Records provided: Begin

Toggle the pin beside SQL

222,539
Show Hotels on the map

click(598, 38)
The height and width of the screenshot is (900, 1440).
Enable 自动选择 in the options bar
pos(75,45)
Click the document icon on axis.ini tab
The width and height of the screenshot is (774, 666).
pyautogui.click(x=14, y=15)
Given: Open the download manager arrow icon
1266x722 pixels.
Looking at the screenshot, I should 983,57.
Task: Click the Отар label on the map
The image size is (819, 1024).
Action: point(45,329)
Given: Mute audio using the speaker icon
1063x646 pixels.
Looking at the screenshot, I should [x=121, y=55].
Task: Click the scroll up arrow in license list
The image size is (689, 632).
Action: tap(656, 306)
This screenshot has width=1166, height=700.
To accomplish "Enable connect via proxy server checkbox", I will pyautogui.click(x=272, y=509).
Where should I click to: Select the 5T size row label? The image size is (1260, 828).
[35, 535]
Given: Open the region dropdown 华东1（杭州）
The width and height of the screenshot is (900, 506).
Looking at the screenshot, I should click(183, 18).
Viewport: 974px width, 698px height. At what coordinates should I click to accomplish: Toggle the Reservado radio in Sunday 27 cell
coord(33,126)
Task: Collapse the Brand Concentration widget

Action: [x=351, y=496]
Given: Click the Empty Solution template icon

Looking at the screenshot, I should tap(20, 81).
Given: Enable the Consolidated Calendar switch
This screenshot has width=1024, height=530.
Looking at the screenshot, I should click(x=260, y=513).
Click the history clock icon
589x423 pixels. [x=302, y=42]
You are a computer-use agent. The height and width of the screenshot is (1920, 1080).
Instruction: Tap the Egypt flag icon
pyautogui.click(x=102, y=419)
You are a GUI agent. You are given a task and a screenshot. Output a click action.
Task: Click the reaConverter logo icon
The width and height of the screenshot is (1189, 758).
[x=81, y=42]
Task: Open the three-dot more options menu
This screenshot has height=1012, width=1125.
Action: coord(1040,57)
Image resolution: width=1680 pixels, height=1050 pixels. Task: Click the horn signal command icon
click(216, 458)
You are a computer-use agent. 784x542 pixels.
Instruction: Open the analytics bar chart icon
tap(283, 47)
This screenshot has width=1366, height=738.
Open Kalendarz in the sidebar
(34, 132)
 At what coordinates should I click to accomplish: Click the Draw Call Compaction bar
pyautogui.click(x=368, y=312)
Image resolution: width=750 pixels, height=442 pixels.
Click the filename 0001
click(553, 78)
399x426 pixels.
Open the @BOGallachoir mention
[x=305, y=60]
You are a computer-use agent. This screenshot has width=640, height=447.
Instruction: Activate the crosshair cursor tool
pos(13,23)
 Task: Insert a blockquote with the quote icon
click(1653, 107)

Records provided: End

_Task_.
Word for word, return the entire listing above.

_Exercise output_.
Toggle the pin beside SQL

222,539
Show Hotels on the map

click(598, 38)
The height and width of the screenshot is (900, 1440).
Enable 自动选择 in the options bar
pos(75,45)
Click the document icon on axis.ini tab
The width and height of the screenshot is (774, 666).
pyautogui.click(x=14, y=15)
Given: Open the download manager arrow icon
1266x722 pixels.
Looking at the screenshot, I should 983,57.
Task: Click the Отар label on the map
The image size is (819, 1024).
Action: point(45,329)
Given: Mute audio using the speaker icon
1063x646 pixels.
Looking at the screenshot, I should [x=121, y=55].
Task: Click the scroll up arrow in license list
The image size is (689, 632).
Action: tap(656, 306)
This screenshot has width=1166, height=700.
To accomplish "Enable connect via proxy server checkbox", I will pyautogui.click(x=272, y=509).
Where should I click to: Select the 5T size row label? The image size is (1260, 828).
[35, 535]
Given: Open the region dropdown 华东1（杭州）
The width and height of the screenshot is (900, 506).
Looking at the screenshot, I should click(183, 18).
Viewport: 974px width, 698px height. At what coordinates should I click to accomplish: Toggle the Reservado radio in Sunday 27 cell
coord(33,126)
Task: Collapse the Brand Concentration widget

Action: [x=351, y=496]
Given: Click the Empty Solution template icon

Looking at the screenshot, I should tap(20, 81).
Given: Enable the Consolidated Calendar switch
This screenshot has width=1024, height=530.
Looking at the screenshot, I should click(x=260, y=513).
Click the history clock icon
589x423 pixels. [x=302, y=42]
You are a computer-use agent. The height and width of the screenshot is (1920, 1080).
Instruction: Tap the Egypt flag icon
pyautogui.click(x=102, y=419)
You are a GUI agent. You are given a task and a screenshot. Output a click action.
Task: Click the reaConverter logo icon
The width and height of the screenshot is (1189, 758).
[x=81, y=42]
Task: Open the three-dot more options menu
This screenshot has height=1012, width=1125.
Action: coord(1040,57)
Image resolution: width=1680 pixels, height=1050 pixels. Task: Click the horn signal command icon
click(216, 458)
You are a computer-use agent. 784x542 pixels.
Instruction: Open the analytics bar chart icon
tap(283, 47)
This screenshot has width=1366, height=738.
Open Kalendarz in the sidebar
(34, 132)
 At what coordinates should I click to accomplish: Click the Draw Call Compaction bar
pyautogui.click(x=368, y=312)
Image resolution: width=750 pixels, height=442 pixels.
Click the filename 0001
click(553, 78)
399x426 pixels.
Open the @BOGallachoir mention
[x=305, y=60]
You are a computer-use agent. This screenshot has width=640, height=447.
Instruction: Activate the crosshair cursor tool
pos(13,23)
 Task: Insert a blockquote with the quote icon
click(1653, 107)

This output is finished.